(Saved entries)

<<<<

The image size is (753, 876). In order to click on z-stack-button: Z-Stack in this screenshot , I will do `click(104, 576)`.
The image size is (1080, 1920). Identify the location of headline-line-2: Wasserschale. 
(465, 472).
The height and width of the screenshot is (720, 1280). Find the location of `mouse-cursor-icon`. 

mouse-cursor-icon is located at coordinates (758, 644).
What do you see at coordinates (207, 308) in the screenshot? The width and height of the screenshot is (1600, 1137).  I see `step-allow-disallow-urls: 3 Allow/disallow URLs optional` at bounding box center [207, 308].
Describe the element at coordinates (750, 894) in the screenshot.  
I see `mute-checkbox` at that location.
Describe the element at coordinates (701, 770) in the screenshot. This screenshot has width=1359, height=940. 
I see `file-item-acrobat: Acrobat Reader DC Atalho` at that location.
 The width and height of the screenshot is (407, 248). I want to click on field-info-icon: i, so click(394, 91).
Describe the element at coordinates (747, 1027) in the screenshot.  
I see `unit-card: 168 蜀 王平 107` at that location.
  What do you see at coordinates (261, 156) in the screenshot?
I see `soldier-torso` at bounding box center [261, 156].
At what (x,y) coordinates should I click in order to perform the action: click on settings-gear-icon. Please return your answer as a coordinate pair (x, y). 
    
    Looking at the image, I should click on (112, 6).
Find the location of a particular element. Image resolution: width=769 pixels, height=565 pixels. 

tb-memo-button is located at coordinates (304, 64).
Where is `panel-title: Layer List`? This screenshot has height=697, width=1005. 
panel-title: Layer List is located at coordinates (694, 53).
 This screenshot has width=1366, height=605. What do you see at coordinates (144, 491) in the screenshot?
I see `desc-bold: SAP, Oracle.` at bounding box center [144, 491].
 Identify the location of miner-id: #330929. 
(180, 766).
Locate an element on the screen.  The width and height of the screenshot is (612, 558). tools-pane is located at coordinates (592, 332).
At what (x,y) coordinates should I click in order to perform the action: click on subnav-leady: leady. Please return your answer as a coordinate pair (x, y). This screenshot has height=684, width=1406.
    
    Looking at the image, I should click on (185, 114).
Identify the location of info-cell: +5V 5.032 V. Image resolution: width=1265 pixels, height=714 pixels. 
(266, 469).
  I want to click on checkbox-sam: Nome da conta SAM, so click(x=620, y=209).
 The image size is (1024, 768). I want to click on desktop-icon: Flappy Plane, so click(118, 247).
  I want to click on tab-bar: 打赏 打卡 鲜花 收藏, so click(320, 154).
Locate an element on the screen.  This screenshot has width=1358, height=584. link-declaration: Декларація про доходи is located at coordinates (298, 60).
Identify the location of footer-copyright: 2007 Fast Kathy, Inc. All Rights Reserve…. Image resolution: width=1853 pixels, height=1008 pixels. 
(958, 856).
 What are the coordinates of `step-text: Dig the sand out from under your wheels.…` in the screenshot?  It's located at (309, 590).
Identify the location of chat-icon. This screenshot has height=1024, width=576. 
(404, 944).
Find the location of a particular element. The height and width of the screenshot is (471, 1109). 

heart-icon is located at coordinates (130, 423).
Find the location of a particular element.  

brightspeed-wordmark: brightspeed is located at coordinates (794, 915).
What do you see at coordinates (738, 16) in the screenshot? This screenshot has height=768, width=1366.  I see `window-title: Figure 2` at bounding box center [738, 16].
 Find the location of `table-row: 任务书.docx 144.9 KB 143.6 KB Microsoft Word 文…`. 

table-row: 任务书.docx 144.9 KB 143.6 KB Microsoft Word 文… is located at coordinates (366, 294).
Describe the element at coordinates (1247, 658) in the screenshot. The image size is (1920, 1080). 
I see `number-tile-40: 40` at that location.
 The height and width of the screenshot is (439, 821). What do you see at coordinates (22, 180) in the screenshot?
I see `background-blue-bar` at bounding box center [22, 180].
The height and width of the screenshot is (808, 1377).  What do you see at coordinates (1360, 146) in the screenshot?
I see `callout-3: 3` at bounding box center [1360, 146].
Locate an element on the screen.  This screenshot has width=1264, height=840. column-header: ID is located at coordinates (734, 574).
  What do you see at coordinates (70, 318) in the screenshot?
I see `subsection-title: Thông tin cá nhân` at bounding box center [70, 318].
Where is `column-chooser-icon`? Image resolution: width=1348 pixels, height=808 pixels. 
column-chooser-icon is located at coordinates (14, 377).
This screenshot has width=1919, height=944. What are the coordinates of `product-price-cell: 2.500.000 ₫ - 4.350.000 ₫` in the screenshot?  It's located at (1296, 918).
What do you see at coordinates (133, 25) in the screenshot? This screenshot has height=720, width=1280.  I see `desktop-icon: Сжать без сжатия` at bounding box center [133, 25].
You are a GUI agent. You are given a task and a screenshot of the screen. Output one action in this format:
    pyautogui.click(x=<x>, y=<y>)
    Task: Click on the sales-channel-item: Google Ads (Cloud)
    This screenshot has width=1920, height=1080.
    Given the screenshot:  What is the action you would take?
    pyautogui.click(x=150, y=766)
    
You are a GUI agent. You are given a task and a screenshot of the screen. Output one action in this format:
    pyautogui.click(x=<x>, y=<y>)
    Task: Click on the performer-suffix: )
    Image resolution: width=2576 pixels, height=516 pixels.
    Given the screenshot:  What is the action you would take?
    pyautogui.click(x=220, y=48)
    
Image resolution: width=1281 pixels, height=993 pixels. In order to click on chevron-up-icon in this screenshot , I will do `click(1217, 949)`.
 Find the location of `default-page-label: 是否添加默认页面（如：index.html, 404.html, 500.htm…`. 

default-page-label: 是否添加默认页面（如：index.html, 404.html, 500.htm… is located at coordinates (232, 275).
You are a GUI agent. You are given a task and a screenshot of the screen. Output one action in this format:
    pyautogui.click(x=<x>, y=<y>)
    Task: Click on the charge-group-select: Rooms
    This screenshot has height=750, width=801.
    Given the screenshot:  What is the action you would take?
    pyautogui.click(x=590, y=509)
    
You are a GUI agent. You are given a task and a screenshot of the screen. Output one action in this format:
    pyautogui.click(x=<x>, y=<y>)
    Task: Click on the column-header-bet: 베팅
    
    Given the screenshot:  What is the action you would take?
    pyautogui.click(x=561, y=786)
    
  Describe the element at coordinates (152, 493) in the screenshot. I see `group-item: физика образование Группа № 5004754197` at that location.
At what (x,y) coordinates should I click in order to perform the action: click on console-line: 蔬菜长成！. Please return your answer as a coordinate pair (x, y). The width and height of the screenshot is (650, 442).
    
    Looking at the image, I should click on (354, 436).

>>>>

Reproduce all of the data above line for line, without altering anything.

The image size is (753, 876). In order to click on z-stack-button: Z-Stack in this screenshot , I will do `click(104, 576)`.
The image size is (1080, 1920). Identify the location of headline-line-2: Wasserschale. 
(465, 472).
The height and width of the screenshot is (720, 1280). Find the location of `mouse-cursor-icon`. 

mouse-cursor-icon is located at coordinates (758, 644).
What do you see at coordinates (207, 308) in the screenshot? The width and height of the screenshot is (1600, 1137).  I see `step-allow-disallow-urls: 3 Allow/disallow URLs optional` at bounding box center [207, 308].
Describe the element at coordinates (750, 894) in the screenshot.  
I see `mute-checkbox` at that location.
Describe the element at coordinates (701, 770) in the screenshot. This screenshot has width=1359, height=940. 
I see `file-item-acrobat: Acrobat Reader DC Atalho` at that location.
 The width and height of the screenshot is (407, 248). I want to click on field-info-icon: i, so click(394, 91).
Describe the element at coordinates (747, 1027) in the screenshot.  
I see `unit-card: 168 蜀 王平 107` at that location.
  What do you see at coordinates (261, 156) in the screenshot?
I see `soldier-torso` at bounding box center [261, 156].
At what (x,y) coordinates should I click in order to perform the action: click on settings-gear-icon. Please return your answer as a coordinate pair (x, y). 
    
    Looking at the image, I should click on (112, 6).
Find the location of a particular element. Image resolution: width=769 pixels, height=565 pixels. 

tb-memo-button is located at coordinates (304, 64).
Where is `panel-title: Layer List`? This screenshot has height=697, width=1005. 
panel-title: Layer List is located at coordinates (694, 53).
 This screenshot has width=1366, height=605. What do you see at coordinates (144, 491) in the screenshot?
I see `desc-bold: SAP, Oracle.` at bounding box center [144, 491].
 Identify the location of miner-id: #330929. 
(180, 766).
Locate an element on the screen.  The width and height of the screenshot is (612, 558). tools-pane is located at coordinates (592, 332).
At what (x,y) coordinates should I click in order to perform the action: click on subnav-leady: leady. Please return your answer as a coordinate pair (x, y). This screenshot has height=684, width=1406.
    
    Looking at the image, I should click on (185, 114).
Identify the location of info-cell: +5V 5.032 V. Image resolution: width=1265 pixels, height=714 pixels. 
(266, 469).
  I want to click on checkbox-sam: Nome da conta SAM, so click(x=620, y=209).
 The image size is (1024, 768). I want to click on desktop-icon: Flappy Plane, so click(118, 247).
  I want to click on tab-bar: 打赏 打卡 鲜花 收藏, so click(320, 154).
Locate an element on the screen.  This screenshot has width=1358, height=584. link-declaration: Декларація про доходи is located at coordinates (298, 60).
Identify the location of footer-copyright: 2007 Fast Kathy, Inc. All Rights Reserve…. Image resolution: width=1853 pixels, height=1008 pixels. 
(958, 856).
 What are the coordinates of `step-text: Dig the sand out from under your wheels.…` in the screenshot?  It's located at (309, 590).
Identify the location of chat-icon. This screenshot has height=1024, width=576. 
(404, 944).
Find the location of a particular element. The height and width of the screenshot is (471, 1109). 

heart-icon is located at coordinates (130, 423).
Find the location of a particular element.  

brightspeed-wordmark: brightspeed is located at coordinates (794, 915).
What do you see at coordinates (738, 16) in the screenshot? This screenshot has height=768, width=1366.  I see `window-title: Figure 2` at bounding box center [738, 16].
 Find the location of `table-row: 任务书.docx 144.9 KB 143.6 KB Microsoft Word 文…`. 

table-row: 任务书.docx 144.9 KB 143.6 KB Microsoft Word 文… is located at coordinates (366, 294).
Describe the element at coordinates (1247, 658) in the screenshot. The image size is (1920, 1080). 
I see `number-tile-40: 40` at that location.
 The height and width of the screenshot is (439, 821). What do you see at coordinates (22, 180) in the screenshot?
I see `background-blue-bar` at bounding box center [22, 180].
The height and width of the screenshot is (808, 1377).  What do you see at coordinates (1360, 146) in the screenshot?
I see `callout-3: 3` at bounding box center [1360, 146].
Locate an element on the screen.  This screenshot has width=1264, height=840. column-header: ID is located at coordinates (734, 574).
  What do you see at coordinates (70, 318) in the screenshot?
I see `subsection-title: Thông tin cá nhân` at bounding box center [70, 318].
Where is `column-chooser-icon`? Image resolution: width=1348 pixels, height=808 pixels. 
column-chooser-icon is located at coordinates (14, 377).
This screenshot has width=1919, height=944. What are the coordinates of `product-price-cell: 2.500.000 ₫ - 4.350.000 ₫` in the screenshot?  It's located at (1296, 918).
What do you see at coordinates (133, 25) in the screenshot? This screenshot has height=720, width=1280.  I see `desktop-icon: Сжать без сжатия` at bounding box center [133, 25].
You are a GUI agent. You are given a task and a screenshot of the screen. Output one action in this format:
    pyautogui.click(x=<x>, y=<y>)
    Task: Click on the sales-channel-item: Google Ads (Cloud)
    This screenshot has width=1920, height=1080.
    Given the screenshot:  What is the action you would take?
    pyautogui.click(x=150, y=766)
    
You are a GUI agent. You are given a task and a screenshot of the screen. Output one action in this format:
    pyautogui.click(x=<x>, y=<y>)
    Task: Click on the performer-suffix: )
    Image resolution: width=2576 pixels, height=516 pixels.
    Given the screenshot:  What is the action you would take?
    pyautogui.click(x=220, y=48)
    
Image resolution: width=1281 pixels, height=993 pixels. In order to click on chevron-up-icon in this screenshot , I will do `click(1217, 949)`.
 Find the location of `default-page-label: 是否添加默认页面（如：index.html, 404.html, 500.htm…`. 

default-page-label: 是否添加默认页面（如：index.html, 404.html, 500.htm… is located at coordinates (232, 275).
You are a GUI agent. You are given a task and a screenshot of the screen. Output one action in this format:
    pyautogui.click(x=<x>, y=<y>)
    Task: Click on the charge-group-select: Rooms
    This screenshot has height=750, width=801.
    Given the screenshot:  What is the action you would take?
    pyautogui.click(x=590, y=509)
    
You are a GUI agent. You are given a task and a screenshot of the screen. Output one action in this format:
    pyautogui.click(x=<x>, y=<y>)
    Task: Click on the column-header-bet: 베팅
    
    Given the screenshot:  What is the action you would take?
    pyautogui.click(x=561, y=786)
    
  Describe the element at coordinates (152, 493) in the screenshot. I see `group-item: физика образование Группа № 5004754197` at that location.
At what (x,y) coordinates should I click in order to perform the action: click on console-line: 蔬菜长成！. Please return your answer as a coordinate pair (x, y). The width and height of the screenshot is (650, 442).
    
    Looking at the image, I should click on (354, 436).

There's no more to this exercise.